EXERCISE AIM
Reproduce every entry exactly as given.

** THE DATA follows **

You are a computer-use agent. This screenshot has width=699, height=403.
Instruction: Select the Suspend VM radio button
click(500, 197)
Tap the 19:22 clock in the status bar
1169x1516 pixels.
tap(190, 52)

** End of THE DATA **

YOUR RESPONSE
You are a computer-use agent. This screenshot has width=699, height=403.
Instruction: Select the Suspend VM radio button
click(500, 197)
Tap the 19:22 clock in the status bar
1169x1516 pixels.
tap(190, 52)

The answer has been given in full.